Assignment
Go through the following data and transcribe exactly the stretch of lines from the one holding "Viewport: 1100px width, 590px height." to the one holding "Viewport: 1024px width, 458px height.", both included.
· · ·
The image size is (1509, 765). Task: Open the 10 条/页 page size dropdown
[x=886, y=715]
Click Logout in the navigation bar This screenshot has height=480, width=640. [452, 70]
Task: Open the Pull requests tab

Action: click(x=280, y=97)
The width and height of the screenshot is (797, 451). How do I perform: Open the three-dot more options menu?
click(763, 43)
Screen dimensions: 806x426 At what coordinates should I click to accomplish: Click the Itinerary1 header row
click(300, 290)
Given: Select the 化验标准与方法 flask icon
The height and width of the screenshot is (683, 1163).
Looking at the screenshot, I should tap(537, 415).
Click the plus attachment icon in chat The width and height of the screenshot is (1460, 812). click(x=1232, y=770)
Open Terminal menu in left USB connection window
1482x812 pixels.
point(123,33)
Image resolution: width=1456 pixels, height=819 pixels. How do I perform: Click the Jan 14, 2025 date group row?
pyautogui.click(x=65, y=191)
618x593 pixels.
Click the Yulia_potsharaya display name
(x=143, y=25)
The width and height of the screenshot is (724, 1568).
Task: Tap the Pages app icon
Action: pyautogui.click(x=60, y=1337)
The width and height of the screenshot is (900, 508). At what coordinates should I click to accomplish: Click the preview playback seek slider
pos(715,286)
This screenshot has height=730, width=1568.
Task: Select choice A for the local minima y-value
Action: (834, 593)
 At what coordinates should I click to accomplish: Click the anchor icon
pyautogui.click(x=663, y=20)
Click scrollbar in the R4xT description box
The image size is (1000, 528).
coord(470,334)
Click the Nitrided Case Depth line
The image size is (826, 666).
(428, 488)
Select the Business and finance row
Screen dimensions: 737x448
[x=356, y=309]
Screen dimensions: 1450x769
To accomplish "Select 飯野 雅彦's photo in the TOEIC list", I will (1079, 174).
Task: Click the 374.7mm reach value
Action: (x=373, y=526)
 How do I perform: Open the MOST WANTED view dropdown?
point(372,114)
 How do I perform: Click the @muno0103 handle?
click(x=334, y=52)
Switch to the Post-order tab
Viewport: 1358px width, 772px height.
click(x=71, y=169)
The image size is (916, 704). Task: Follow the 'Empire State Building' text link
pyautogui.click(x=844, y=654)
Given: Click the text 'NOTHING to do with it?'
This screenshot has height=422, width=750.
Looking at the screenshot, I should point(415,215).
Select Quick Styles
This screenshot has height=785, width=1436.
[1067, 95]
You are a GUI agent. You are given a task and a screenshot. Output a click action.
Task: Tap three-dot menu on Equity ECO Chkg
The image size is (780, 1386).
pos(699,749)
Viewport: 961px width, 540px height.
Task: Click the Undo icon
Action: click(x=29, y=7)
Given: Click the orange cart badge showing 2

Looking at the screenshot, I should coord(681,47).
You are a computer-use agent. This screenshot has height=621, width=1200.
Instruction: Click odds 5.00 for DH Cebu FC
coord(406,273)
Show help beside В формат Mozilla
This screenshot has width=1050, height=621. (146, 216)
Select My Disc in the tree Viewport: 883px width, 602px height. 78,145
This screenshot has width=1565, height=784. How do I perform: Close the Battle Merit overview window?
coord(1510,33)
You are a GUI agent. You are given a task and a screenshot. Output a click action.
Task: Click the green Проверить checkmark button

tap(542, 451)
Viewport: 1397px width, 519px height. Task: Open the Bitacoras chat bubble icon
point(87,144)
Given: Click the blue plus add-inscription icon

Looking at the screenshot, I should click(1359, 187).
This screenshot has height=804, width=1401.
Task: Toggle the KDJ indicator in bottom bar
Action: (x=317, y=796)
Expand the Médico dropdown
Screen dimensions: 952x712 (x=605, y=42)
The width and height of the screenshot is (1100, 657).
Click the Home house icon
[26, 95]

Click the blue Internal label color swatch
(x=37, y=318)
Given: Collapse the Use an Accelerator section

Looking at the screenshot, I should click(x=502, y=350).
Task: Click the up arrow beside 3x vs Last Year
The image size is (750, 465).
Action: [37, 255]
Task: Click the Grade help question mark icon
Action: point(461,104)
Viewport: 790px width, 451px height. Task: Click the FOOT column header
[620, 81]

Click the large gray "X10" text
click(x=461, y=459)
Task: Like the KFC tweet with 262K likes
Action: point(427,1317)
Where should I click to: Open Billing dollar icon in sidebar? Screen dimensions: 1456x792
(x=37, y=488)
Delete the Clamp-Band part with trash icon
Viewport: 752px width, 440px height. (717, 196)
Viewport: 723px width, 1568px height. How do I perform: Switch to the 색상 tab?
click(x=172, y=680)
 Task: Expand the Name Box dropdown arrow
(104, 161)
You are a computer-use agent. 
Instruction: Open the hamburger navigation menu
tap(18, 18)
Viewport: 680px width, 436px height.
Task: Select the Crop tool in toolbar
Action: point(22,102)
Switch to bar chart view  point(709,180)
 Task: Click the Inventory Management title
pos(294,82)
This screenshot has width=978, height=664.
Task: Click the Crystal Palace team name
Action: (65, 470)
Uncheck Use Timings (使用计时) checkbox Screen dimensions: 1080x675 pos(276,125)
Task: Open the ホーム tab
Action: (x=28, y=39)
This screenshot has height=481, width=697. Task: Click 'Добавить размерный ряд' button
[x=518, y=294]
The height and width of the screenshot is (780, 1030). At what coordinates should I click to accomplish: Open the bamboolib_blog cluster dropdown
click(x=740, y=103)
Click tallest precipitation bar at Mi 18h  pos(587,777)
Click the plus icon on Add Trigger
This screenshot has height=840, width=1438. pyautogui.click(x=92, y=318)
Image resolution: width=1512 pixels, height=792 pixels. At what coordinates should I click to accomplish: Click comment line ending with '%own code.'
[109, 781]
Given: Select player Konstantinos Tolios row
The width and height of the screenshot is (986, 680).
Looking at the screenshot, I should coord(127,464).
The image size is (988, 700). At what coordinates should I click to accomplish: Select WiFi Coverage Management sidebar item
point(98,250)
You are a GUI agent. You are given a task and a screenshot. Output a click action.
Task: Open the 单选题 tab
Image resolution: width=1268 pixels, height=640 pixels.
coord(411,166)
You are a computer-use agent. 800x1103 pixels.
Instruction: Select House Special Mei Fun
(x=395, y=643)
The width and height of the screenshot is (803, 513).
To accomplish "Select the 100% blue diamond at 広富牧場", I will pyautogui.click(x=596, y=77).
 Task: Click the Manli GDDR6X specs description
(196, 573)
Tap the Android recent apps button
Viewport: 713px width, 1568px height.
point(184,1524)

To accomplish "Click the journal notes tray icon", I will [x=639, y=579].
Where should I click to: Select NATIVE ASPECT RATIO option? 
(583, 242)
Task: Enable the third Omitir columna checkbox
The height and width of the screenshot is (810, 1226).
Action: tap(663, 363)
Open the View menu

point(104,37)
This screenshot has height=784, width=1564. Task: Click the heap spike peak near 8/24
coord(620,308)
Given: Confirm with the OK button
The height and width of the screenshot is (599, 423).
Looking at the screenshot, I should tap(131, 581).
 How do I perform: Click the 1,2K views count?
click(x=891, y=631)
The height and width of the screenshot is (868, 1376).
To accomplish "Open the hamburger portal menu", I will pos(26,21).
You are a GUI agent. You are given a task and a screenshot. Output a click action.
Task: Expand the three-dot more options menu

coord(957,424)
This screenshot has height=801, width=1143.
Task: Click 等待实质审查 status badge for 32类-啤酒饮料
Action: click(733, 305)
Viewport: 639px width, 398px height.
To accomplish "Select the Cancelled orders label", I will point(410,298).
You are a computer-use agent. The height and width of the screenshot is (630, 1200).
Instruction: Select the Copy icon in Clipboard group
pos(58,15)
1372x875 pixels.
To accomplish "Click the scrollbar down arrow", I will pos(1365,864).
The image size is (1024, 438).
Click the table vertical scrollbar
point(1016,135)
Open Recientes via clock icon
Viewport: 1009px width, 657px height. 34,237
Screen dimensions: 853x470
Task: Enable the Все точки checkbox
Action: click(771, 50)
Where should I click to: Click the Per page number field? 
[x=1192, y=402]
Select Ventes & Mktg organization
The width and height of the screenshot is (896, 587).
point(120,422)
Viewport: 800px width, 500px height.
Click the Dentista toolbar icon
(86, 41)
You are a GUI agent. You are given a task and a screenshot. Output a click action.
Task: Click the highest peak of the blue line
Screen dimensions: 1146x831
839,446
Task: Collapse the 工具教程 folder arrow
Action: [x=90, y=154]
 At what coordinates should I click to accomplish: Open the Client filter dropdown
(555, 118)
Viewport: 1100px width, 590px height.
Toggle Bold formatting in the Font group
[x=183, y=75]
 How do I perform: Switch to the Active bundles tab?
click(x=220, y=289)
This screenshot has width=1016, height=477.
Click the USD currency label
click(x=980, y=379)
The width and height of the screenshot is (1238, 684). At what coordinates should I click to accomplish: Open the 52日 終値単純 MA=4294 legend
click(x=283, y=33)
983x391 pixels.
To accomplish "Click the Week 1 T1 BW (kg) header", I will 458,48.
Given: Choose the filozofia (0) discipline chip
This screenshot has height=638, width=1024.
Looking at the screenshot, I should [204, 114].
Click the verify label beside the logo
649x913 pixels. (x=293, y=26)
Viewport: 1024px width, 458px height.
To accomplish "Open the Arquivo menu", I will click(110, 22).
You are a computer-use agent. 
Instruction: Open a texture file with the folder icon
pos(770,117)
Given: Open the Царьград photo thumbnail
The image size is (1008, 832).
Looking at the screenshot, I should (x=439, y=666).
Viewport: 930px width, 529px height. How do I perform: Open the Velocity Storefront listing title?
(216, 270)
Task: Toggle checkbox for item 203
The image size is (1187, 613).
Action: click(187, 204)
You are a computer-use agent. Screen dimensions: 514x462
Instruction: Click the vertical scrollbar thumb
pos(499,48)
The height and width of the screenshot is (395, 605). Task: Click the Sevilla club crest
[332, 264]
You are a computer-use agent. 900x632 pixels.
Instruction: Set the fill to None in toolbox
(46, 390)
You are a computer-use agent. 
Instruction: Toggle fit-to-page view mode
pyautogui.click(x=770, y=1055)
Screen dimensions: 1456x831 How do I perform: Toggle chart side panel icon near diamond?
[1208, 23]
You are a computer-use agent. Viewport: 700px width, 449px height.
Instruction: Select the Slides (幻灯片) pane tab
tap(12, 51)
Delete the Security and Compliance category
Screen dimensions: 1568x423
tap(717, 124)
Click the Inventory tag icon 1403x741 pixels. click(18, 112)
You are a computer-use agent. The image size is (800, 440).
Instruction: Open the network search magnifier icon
· · ·
Result of the task
Viewport: 1100px width, 590px height.
Toggle Bold formatting in the Font group
[x=183, y=75]
 How do I perform: Switch to the Active bundles tab?
click(x=220, y=289)
This screenshot has width=1016, height=477.
Click the USD currency label
click(x=980, y=379)
The width and height of the screenshot is (1238, 684). At what coordinates should I click to accomplish: Open the 52日 終値単純 MA=4294 legend
click(x=283, y=33)
983x391 pixels.
To accomplish "Click the Week 1 T1 BW (kg) header", I will 458,48.
Given: Choose the filozofia (0) discipline chip
This screenshot has height=638, width=1024.
Looking at the screenshot, I should [204, 114].
Click the verify label beside the logo
649x913 pixels. (x=293, y=26)
Viewport: 1024px width, 458px height.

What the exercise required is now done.